“Türkiye’de Öğretmen, İmamı Yenemedi”

“Türkiye’de öğretmen aklı eğitmeye çalıştı, imam ise kalpleri fethetti; zafer, her zaman gönülleri kazananın oldu.”

Türkiye’deki laiklik ve modernleşme süreci, özellikle Cumhuriyetin kurulmasıyla eğitim sistemi ve dini kurumlar arasında derin bir etkileşim ve zaman zaman gerilimle kendini göstermiştir. Şerif Mardin’in “öğretmen imamı yenemedi” sözü, bu gerilimleri sembolize eden bir ifadedir. 

Şerif Mardin, Türkiye’nin modernleşme sürecini analiz eden en önemli sosyologlardan biridir ve onun “öğretmen imamı yenemedi” sözü, bu süreçte modern eğitim sistemi ile dini yapıların çatışmasını özetlemektedir (Mardin, 1983). Cumhuriyet’in ilk yıllarından itibaren Türkiye’de laik ve modern bir eğitim sistemi inşa edilmeye çalışılırken, özellikle kırsal bölgelerde dini otoritenin temsilcisi olan imamlar, toplumsal hayatta güçlü bir rol oynamaya devam etmiştir. Bu iki gücün karşı karşıya gelişi, Türkiye’nin eğitim politikalarında ve toplum yapısında önemli bir gerilim hattı oluşturmuştur.
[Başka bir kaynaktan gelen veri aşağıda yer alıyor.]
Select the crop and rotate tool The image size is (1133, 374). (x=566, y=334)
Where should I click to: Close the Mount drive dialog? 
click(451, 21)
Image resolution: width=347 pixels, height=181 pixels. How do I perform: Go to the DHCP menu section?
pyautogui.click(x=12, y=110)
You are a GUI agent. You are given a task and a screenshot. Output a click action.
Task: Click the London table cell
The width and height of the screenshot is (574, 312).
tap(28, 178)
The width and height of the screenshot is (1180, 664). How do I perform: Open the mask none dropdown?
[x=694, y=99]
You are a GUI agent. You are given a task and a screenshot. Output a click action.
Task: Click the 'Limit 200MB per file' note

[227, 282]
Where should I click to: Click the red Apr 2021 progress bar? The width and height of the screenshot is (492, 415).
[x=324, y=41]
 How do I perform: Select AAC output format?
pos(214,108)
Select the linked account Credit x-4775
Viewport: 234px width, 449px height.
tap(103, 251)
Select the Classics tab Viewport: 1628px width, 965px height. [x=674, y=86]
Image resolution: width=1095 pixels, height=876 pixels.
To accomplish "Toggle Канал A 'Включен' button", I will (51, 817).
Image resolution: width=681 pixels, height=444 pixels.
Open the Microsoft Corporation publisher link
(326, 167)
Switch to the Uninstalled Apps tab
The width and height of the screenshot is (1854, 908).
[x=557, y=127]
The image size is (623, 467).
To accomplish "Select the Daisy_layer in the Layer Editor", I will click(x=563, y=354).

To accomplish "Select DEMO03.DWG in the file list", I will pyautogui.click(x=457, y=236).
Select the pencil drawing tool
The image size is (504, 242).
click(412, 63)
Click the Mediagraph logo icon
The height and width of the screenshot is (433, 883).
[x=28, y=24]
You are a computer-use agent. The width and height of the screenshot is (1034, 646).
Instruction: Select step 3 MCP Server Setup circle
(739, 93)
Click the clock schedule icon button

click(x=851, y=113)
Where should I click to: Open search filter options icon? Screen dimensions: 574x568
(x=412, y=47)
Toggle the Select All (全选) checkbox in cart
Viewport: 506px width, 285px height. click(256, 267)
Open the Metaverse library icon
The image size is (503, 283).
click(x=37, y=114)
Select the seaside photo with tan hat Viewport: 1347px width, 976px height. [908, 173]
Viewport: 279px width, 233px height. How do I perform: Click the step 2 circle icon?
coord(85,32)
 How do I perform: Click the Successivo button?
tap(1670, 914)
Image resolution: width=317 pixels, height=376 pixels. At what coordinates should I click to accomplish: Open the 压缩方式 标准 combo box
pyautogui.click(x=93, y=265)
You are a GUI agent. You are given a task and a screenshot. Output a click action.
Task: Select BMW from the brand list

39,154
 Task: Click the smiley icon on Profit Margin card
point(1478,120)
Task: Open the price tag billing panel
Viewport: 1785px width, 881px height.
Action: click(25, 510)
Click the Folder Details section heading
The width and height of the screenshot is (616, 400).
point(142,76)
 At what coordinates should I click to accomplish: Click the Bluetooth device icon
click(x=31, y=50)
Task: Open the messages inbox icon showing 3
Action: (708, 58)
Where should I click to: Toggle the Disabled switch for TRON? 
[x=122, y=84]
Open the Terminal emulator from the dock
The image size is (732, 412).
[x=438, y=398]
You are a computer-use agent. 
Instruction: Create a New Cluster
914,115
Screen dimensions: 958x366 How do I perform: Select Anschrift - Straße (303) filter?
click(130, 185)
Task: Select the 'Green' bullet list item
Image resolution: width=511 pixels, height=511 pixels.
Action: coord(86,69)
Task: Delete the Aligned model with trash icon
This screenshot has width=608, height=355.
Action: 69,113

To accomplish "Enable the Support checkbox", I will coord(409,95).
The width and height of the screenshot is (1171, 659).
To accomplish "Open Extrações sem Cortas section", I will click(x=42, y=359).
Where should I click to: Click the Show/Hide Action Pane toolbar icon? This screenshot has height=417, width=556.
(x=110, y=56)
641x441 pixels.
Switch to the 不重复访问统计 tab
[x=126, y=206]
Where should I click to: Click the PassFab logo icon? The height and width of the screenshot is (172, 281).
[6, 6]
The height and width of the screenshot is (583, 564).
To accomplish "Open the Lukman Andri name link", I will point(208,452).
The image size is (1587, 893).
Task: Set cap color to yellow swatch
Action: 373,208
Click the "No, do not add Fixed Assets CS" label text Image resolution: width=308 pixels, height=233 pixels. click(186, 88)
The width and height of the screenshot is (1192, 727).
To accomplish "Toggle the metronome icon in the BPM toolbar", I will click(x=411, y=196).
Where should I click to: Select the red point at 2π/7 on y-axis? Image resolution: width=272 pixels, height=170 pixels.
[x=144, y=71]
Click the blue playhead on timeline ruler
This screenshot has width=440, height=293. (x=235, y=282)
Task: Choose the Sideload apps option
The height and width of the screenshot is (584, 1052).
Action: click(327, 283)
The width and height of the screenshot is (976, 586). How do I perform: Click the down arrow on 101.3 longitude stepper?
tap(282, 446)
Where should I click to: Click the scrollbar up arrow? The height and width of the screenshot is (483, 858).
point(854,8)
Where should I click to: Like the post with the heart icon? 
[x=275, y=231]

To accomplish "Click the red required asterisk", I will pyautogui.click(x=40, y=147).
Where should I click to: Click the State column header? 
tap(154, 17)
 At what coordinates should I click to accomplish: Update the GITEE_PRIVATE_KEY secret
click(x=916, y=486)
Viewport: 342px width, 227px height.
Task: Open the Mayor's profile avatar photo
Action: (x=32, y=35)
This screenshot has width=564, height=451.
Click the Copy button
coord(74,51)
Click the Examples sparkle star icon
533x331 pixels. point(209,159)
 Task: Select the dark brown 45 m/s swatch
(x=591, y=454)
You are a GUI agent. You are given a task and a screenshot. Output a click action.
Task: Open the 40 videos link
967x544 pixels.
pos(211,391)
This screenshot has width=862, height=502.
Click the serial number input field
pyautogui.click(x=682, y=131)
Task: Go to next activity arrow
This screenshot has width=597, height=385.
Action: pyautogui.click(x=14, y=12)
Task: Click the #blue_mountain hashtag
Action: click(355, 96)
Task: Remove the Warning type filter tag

Şerif Mardin, Türkiye’de modernleşme sürecinin sancılı olduğunu vurgulamış ve özellikle kırsal kesimde imamların toplumsal hayat üzerindeki güçlü etkisini dile getirmiştir. Mardin’e göre, devletin eğitimi laikleştirme çabaları, imamların sosyal statüsü ve dini liderlik rollerini kırsal toplumda etkisiz hale getirememiştir. Bu durum, hem eğitim politikaları açısından hem de toplumsal yapılar üzerinde kalıcı izler bırakmıştır (Mardin, 2006).

Mardin’in bu sözü, aslında Türkiye’nin modernleşme projesinde iki ana aktör arasındaki güç mücadelesini ifade eder:

Öğretmen: Cumhuriyetin eğitim politikalarını temsil eden modern, seküler eğitimciler. Bu grup, bilimsel bilginin taşıyıcısı olarak toplumu dönüştürme misyonuna sahiptir.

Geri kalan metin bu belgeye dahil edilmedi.